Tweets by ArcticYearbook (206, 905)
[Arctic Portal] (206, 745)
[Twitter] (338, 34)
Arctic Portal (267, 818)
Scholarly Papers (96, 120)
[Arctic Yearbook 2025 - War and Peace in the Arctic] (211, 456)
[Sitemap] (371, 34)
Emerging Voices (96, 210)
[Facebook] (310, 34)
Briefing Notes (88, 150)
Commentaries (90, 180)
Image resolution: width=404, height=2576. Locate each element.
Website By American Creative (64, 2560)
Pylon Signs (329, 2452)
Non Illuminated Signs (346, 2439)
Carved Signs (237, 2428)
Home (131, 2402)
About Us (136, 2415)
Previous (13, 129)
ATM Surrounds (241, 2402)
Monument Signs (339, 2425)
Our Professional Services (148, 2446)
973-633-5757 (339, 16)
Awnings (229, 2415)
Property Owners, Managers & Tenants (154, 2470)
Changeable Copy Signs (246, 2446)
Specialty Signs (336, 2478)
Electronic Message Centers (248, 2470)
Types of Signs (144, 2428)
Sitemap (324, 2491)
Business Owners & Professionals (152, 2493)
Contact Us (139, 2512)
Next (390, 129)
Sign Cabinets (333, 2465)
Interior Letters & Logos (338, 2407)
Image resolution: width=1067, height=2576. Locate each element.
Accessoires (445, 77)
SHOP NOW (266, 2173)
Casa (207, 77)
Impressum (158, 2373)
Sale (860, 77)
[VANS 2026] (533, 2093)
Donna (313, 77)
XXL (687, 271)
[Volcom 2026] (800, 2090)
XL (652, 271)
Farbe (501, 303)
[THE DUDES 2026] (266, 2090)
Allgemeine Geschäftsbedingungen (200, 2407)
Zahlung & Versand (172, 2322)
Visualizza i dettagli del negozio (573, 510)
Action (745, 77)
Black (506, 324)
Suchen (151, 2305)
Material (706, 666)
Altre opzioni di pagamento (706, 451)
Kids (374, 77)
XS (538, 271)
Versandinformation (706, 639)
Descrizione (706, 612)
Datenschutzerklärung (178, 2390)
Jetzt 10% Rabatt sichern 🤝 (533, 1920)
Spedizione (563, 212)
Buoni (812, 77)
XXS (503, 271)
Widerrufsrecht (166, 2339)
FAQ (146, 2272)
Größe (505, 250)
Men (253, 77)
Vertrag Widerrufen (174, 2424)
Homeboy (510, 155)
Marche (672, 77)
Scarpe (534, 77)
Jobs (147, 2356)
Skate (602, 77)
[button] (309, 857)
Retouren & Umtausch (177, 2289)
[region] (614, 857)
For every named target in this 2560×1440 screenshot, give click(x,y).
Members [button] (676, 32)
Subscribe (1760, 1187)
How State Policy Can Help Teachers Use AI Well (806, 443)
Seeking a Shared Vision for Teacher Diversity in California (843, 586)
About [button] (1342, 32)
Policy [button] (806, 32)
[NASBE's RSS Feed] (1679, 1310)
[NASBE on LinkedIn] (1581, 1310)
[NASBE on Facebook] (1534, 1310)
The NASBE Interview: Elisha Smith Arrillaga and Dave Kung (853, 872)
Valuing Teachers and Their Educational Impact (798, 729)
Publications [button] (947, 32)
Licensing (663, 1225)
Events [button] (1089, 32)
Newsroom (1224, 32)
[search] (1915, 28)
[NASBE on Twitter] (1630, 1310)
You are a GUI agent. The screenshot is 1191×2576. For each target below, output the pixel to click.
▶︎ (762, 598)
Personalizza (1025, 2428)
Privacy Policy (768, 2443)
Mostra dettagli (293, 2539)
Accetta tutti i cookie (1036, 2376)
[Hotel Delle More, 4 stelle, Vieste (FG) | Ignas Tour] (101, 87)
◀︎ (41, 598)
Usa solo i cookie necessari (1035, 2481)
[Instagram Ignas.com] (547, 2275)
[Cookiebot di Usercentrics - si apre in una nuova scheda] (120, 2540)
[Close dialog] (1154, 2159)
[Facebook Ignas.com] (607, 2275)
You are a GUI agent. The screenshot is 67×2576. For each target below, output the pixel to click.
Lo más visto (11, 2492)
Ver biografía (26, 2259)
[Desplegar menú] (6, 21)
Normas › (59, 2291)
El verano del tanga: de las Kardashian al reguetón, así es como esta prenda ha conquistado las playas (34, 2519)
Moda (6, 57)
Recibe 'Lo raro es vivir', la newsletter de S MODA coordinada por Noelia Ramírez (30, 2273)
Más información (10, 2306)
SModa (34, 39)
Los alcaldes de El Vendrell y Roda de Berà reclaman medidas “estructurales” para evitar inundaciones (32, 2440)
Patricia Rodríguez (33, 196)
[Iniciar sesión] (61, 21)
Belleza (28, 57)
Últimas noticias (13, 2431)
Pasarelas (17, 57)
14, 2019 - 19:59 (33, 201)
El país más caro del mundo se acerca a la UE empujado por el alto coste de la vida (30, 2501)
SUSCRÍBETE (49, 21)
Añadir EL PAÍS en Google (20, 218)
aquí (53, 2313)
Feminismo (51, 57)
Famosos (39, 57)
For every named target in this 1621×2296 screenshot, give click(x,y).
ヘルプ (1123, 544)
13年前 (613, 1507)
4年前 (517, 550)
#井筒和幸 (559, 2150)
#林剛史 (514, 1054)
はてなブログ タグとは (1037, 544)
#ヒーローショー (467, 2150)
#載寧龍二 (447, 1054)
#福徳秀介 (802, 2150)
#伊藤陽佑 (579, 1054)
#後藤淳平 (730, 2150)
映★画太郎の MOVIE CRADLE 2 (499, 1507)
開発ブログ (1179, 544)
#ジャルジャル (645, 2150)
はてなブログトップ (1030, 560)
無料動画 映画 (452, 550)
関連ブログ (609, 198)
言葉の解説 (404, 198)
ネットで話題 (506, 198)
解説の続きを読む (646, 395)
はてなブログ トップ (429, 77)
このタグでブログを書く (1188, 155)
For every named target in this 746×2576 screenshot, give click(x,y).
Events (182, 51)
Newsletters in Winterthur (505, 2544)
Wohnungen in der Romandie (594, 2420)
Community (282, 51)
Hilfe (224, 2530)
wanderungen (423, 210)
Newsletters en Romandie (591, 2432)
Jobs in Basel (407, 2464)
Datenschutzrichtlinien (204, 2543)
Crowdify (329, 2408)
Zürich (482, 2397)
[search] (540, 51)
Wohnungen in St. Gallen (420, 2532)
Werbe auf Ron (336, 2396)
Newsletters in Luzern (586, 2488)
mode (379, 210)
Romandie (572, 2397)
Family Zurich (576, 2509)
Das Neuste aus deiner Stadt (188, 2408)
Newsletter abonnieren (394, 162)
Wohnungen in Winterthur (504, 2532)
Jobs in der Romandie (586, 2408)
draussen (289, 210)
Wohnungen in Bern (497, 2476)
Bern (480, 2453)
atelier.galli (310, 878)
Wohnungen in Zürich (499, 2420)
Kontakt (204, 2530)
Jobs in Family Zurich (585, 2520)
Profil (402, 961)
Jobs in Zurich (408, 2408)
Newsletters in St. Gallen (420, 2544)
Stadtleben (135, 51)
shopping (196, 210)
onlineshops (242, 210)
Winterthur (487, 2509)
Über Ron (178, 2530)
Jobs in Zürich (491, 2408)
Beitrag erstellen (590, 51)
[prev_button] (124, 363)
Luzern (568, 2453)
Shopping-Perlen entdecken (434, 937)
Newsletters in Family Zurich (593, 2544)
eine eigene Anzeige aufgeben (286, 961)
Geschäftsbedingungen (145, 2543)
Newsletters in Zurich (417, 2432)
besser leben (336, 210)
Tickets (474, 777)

◆ EXERCISE GOAL ◆
Exact copies of all entries are what's needed here.

◆ RESULT FOR THIS TASK ◆
Tweets by ArcticYearbook (206, 905)
[Arctic Portal] (206, 745)
[Twitter] (338, 34)
Arctic Portal (267, 818)
Scholarly Papers (96, 120)
[Arctic Yearbook 2025 - War and Peace in the Arctic] (211, 456)
[Sitemap] (371, 34)
Emerging Voices (96, 210)
[Facebook] (310, 34)
Briefing Notes (88, 150)
Commentaries (90, 180)
Image resolution: width=404, height=2576. Locate each element.
Website By American Creative (64, 2560)
Pylon Signs (329, 2452)
Non Illuminated Signs (346, 2439)
Carved Signs (237, 2428)
Home (131, 2402)
About Us (136, 2415)
Previous (13, 129)
ATM Surrounds (241, 2402)
Monument Signs (339, 2425)
Our Professional Services (148, 2446)
973-633-5757 (339, 16)
Awnings (229, 2415)
Property Owners, Managers & Tenants (154, 2470)
Changeable Copy Signs (246, 2446)
Specialty Signs (336, 2478)
Electronic Message Centers (248, 2470)
Types of Signs (144, 2428)
Sitemap (324, 2491)
Business Owners & Professionals (152, 2493)
Contact Us (139, 2512)
Next (390, 129)
Sign Cabinets (333, 2465)
Interior Letters & Logos (338, 2407)
Image resolution: width=1067, height=2576. Locate each element.
Accessoires (445, 77)
SHOP NOW (266, 2173)
Casa (207, 77)
Impressum (158, 2373)
Sale (860, 77)
[VANS 2026] (533, 2093)
Donna (313, 77)
XXL (687, 271)
[Volcom 2026] (800, 2090)
XL (652, 271)
Farbe (501, 303)
[THE DUDES 2026] (266, 2090)
Allgemeine Geschäftsbedingungen (200, 2407)
Zahlung & Versand (172, 2322)
Visualizza i dettagli del negozio (573, 510)
Action (745, 77)
Black (506, 324)
Suchen (151, 2305)
Material (706, 666)
Altre opzioni di pagamento (706, 451)
Kids (374, 77)
XS (538, 271)
Versandinformation (706, 639)
Descrizione (706, 612)
Datenschutzerklärung (178, 2390)
Jetzt 10% Rabatt sichern 🤝 (533, 1920)
Spedizione (563, 212)
Buoni (812, 77)
XXS (503, 271)
Widerrufsrecht (166, 2339)
FAQ (146, 2272)
Größe (505, 250)
Men (253, 77)
Vertrag Widerrufen (174, 2424)
Homeboy (510, 155)
Marche (672, 77)
Scarpe (534, 77)
Jobs (147, 2356)
Skate (602, 77)
[button] (309, 857)
Retouren & Umtausch (177, 2289)
[region] (614, 857)
For every named target in this 2560×1440 screenshot, give click(x,y).
Members [button] (676, 32)
Subscribe (1760, 1187)
How State Policy Can Help Teachers Use AI Well (806, 443)
Seeking a Shared Vision for Teacher Diversity in California (843, 586)
About [button] (1342, 32)
Policy [button] (806, 32)
[NASBE's RSS Feed] (1679, 1310)
[NASBE on LinkedIn] (1581, 1310)
[NASBE on Facebook] (1534, 1310)
The NASBE Interview: Elisha Smith Arrillaga and Dave Kung (853, 872)
Valuing Teachers and Their Educational Impact (798, 729)
Publications [button] (947, 32)
Licensing (663, 1225)
Events [button] (1089, 32)
Newsroom (1224, 32)
[search] (1915, 28)
[NASBE on Twitter] (1630, 1310)
You are a GUI agent. The screenshot is 1191×2576. For each target below, output the pixel to click.
▶︎ (762, 598)
Personalizza (1025, 2428)
Privacy Policy (768, 2443)
Mostra dettagli (293, 2539)
Accetta tutti i cookie (1036, 2376)
[Hotel Delle More, 4 stelle, Vieste (FG) | Ignas Tour] (101, 87)
◀︎ (41, 598)
Usa solo i cookie necessari (1035, 2481)
[Instagram Ignas.com] (547, 2275)
[Cookiebot di Usercentrics - si apre in una nuova scheda] (120, 2540)
[Close dialog] (1154, 2159)
[Facebook Ignas.com] (607, 2275)
You are a GUI agent. The screenshot is 67×2576. For each target below, output the pixel to click.
Lo más visto (11, 2492)
Ver biografía (26, 2259)
[Desplegar menú] (6, 21)
Normas › (59, 2291)
El verano del tanga: de las Kardashian al reguetón, así es como esta prenda ha conquistado las playas (34, 2519)
Moda (6, 57)
Recibe 'Lo raro es vivir', la newsletter de S MODA coordinada por Noelia Ramírez (30, 2273)
Más información (10, 2306)
SModa (34, 39)
Los alcaldes de El Vendrell y Roda de Berà reclaman medidas “estructurales” para evitar inundaciones (32, 2440)
Patricia Rodríguez (33, 196)
[Iniciar sesión] (61, 21)
Belleza (28, 57)
Últimas noticias (13, 2431)
Pasarelas (17, 57)
14, 2019 - 19:59 (33, 201)
El país más caro del mundo se acerca a la UE empujado por el alto coste de la vida (30, 2501)
SUSCRÍBETE (49, 21)
Añadir EL PAÍS en Google (20, 218)
aquí (53, 2313)
Feminismo (51, 57)
Famosos (39, 57)
For every named target in this 1621×2296 screenshot, give click(x,y).
ヘルプ (1123, 544)
13年前 (613, 1507)
4年前 (517, 550)
#井筒和幸 (559, 2150)
#林剛史 (514, 1054)
はてなブログ タグとは (1037, 544)
#ヒーローショー (467, 2150)
#載寧龍二 (447, 1054)
#福徳秀介 (802, 2150)
#伊藤陽佑 (579, 1054)
#後藤淳平 (730, 2150)
映★画太郎の MOVIE CRADLE 2 (499, 1507)
開発ブログ (1179, 544)
#ジャルジャル (645, 2150)
はてなブログトップ (1030, 560)
無料動画 映画 (452, 550)
関連ブログ (609, 198)
言葉の解説 (404, 198)
ネットで話題 (506, 198)
解説の続きを読む (646, 395)
はてなブログ トップ (429, 77)
このタグでブログを書く (1188, 155)
For every named target in this 746×2576 screenshot, give click(x,y).
Events (182, 51)
Newsletters in Winterthur (505, 2544)
Wohnungen in der Romandie (594, 2420)
Community (282, 51)
Hilfe (224, 2530)
wanderungen (423, 210)
Newsletters en Romandie (591, 2432)
Jobs in Basel (407, 2464)
Datenschutzrichtlinien (204, 2543)
Crowdify (329, 2408)
Zürich (482, 2397)
[search] (540, 51)
Wohnungen in St. Gallen (420, 2532)
Werbe auf Ron (336, 2396)
Newsletters in Luzern (586, 2488)
mode (379, 210)
Romandie (572, 2397)
Family Zurich (576, 2509)
Das Neuste aus deiner Stadt (188, 2408)
Newsletter abonnieren (394, 162)
Wohnungen in Winterthur (504, 2532)
Jobs in der Romandie (586, 2408)
draussen (289, 210)
Wohnungen in Bern (497, 2476)
Bern (480, 2453)
atelier.galli (310, 878)
Wohnungen in Zürich (499, 2420)
Kontakt (204, 2530)
Jobs in Family Zurich (585, 2520)
Profil (402, 961)
Jobs in Zurich (408, 2408)
Newsletters in St. Gallen (420, 2544)
Stadtleben (135, 51)
shopping (196, 210)
onlineshops (242, 210)
Winterthur (487, 2509)
Über Ron (178, 2530)
Jobs in Zürich (491, 2408)
Beitrag erstellen (590, 51)
[prev_button] (124, 363)
Luzern (568, 2453)
Shopping-Perlen entdecken (434, 937)
Newsletters in Family Zurich (593, 2544)
eine eigene Anzeige aufgeben (286, 961)
Geschäftsbedingungen (145, 2543)
Newsletters in Zurich (417, 2432)
besser leben (336, 210)
Tickets (474, 777)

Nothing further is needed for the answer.